Diese Unklarheiten hinsichtlich der in Tateinheit abgeurteilten Delikte des Handeltreibens mit Betäubungsmitteln verstärken die bereits dargelegten, sich aus dem Vergleich der Feststellungen zum Tatgeschehen mit den Ausführungen zur Einzelstraffestsetzung ergebenden Unsicherheiten und machen eine zuverlässige und vor allem widerspruchsfreie Zuordnung zu konkreten Einfuhrfahrten unmöglich.

c) Damit bleibt insgesamt unsicher, welchen Sachverhalt der Tatrichter dem Urteil zugrunde gelegt hat. Die unklaren, unübersichtlichen und widersprüchlichen Ausführungen in den Urteilsgründen erlauben eine ausreichende revisionsrechtliche Nachprüfung des Schuldspruchs nicht (vgl. BGHR StPO § 267 Abs. 1 Satz 1 Sachdarstellung 13; erkennbare Subsumtion; BGH NStZ 2000, 607 f.). Dies stellt einen sachlich-rechtlichen Mangel des Urteils dar, der - soweit es die Angeklagte S. betrifft - zu seiner Aufhebung führt.

2. Ergänzend weist der Senat auf Folgendes hin:

a) Ein unübersichtlicher Aufbau sowie an verschiedenen Stellen verstreute Feststellungen können einen durchgreifenden Mangel des Urteils darstellen, weil dann häufig die tatsächliche Grundlage des Urteils unvollständig sein wird. Zudem besteht die Gefahr, dass sich Unklarheiten und Widersprüche in die Urteilsfeststellungen einschleichen, die es dem Revisionsgericht unmöglich machen, einen bestimmten Sachverhalt seiner rechtlichen Überprüfung zugrunde zu legen. Zwar bilden die schriftlichen Entscheidungsgründe eine Einheit, deren tatsächliche Angaben auch dann berücksichtigt werden müssen, wenn sie sich in verschiedenen und dabei auch in solchen Zusammenhängen befinden, in denen sie nach dem üblichen Urteilsaufbau nicht erwartet werden (vgl.

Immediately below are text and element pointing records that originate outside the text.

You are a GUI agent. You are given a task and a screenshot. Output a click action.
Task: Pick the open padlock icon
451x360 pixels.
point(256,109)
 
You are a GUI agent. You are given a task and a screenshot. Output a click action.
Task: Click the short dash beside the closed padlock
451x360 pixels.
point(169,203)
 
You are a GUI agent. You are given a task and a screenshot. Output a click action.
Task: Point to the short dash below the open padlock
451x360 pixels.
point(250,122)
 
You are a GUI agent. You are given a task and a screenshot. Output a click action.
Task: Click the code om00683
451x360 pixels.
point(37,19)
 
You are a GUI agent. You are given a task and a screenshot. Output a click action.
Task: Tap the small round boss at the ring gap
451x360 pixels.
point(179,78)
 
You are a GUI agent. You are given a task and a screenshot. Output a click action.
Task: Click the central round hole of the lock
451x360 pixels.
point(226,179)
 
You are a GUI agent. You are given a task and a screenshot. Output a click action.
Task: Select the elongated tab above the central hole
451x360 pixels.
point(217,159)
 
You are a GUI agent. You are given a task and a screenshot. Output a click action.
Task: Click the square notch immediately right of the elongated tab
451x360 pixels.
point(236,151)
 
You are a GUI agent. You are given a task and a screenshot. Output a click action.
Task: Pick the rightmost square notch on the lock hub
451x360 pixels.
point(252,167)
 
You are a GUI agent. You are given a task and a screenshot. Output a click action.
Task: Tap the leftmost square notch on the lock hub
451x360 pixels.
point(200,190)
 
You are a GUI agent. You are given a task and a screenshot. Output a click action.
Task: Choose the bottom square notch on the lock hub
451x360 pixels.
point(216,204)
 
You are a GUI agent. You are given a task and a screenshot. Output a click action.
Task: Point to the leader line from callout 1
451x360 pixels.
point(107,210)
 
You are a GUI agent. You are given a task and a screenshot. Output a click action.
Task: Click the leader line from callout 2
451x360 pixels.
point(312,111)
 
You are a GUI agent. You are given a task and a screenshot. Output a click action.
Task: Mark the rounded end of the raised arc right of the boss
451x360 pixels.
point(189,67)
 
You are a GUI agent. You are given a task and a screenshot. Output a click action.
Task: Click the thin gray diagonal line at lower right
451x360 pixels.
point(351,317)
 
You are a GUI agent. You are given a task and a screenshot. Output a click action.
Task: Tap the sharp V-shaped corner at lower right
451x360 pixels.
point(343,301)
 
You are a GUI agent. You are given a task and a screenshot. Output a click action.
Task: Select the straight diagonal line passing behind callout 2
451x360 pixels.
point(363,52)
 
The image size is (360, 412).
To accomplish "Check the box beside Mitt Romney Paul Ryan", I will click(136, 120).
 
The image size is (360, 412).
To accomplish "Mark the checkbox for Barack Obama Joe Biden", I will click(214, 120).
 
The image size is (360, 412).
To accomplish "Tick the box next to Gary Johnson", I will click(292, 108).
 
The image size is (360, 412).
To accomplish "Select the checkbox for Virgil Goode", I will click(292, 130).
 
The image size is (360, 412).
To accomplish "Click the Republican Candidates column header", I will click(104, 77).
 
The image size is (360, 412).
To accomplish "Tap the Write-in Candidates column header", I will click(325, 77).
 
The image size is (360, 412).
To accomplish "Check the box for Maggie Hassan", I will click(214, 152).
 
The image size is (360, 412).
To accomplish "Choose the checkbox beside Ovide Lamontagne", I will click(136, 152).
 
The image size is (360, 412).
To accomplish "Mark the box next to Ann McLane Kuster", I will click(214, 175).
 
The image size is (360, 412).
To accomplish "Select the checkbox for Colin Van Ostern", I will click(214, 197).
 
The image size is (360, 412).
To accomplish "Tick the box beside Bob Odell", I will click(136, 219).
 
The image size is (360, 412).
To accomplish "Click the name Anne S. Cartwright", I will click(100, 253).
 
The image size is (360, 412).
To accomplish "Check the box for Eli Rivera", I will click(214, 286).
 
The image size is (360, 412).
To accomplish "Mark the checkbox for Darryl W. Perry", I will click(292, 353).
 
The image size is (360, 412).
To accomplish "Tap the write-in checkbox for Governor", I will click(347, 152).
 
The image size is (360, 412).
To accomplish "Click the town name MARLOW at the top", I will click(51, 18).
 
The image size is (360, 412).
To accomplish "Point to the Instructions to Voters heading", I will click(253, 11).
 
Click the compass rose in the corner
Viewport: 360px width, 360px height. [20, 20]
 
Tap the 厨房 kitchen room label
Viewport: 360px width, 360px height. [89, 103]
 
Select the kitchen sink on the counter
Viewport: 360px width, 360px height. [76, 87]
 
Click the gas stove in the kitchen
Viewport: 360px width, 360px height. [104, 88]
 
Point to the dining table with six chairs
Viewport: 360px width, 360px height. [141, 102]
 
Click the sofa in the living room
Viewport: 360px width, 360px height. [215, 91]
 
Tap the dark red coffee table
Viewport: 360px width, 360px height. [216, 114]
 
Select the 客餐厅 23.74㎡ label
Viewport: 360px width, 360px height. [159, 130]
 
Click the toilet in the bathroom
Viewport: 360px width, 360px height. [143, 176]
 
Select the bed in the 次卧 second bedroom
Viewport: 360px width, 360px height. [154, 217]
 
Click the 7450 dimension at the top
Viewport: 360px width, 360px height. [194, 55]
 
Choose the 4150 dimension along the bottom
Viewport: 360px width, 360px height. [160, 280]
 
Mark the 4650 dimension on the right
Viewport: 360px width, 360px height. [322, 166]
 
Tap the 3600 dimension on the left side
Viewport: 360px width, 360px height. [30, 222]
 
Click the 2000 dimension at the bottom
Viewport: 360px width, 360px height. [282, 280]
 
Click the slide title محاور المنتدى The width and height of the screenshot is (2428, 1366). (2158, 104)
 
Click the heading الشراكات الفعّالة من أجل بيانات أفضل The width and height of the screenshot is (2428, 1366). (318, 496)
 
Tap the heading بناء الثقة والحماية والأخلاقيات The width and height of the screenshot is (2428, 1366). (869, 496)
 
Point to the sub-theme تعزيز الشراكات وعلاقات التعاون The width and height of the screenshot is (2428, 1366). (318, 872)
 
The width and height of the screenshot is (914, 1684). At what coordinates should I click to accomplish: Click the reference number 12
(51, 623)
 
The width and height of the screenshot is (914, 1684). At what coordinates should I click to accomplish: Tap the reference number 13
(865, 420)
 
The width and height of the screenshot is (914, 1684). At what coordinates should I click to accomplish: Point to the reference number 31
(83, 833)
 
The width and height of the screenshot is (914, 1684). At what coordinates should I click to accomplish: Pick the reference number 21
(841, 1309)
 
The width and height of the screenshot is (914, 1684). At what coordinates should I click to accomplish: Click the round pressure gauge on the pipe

BGHR StPO § 267 Abs. 1 Satz 1, Feststellungen 1, Zusammenhang der Urteilsgründe).

Dies setzt jedoch voraus, dass sich aus der Gesamtheit der Urteilsgründe eine ausreichende tatsächliche Grundlage für die rechtliche Würdigung entnehmen lässt. Es ist nicht die Aufgabe des Revisionsgerichts, unklaren und sich widersprechenden Ausführungen in den Urteilsgründen einen den Schuldspruch möglicherweise tragenden Sinn beizulegen.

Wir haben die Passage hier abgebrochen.